What the task asks -> Return exactly the span of lines in the following data that opens with the line containing "The image size is (500, 500)." and closes with the line containing "You are a computer-use agent. 800x406 pixels.". Include nothing else.
==== Excerpted data
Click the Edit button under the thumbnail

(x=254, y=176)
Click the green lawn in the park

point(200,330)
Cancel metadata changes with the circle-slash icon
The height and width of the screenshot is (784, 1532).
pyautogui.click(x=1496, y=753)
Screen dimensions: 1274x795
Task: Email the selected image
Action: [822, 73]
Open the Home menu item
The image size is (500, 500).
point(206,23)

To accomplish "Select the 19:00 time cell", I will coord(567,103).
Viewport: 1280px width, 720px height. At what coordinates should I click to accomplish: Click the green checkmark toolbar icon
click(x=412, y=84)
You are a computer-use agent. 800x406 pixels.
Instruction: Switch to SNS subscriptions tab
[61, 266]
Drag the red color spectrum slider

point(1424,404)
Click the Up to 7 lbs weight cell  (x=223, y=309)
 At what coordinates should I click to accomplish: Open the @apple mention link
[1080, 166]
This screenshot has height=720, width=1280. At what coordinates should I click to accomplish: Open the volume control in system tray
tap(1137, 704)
========
Solution for this problem ->
The image size is (500, 500).
point(206,23)

To accomplish "Select the 19:00 time cell", I will coord(567,103).
Viewport: 1280px width, 720px height. At what coordinates should I click to accomplish: Click the green checkmark toolbar icon
click(x=412, y=84)
You are a computer-use agent. 800x406 pixels.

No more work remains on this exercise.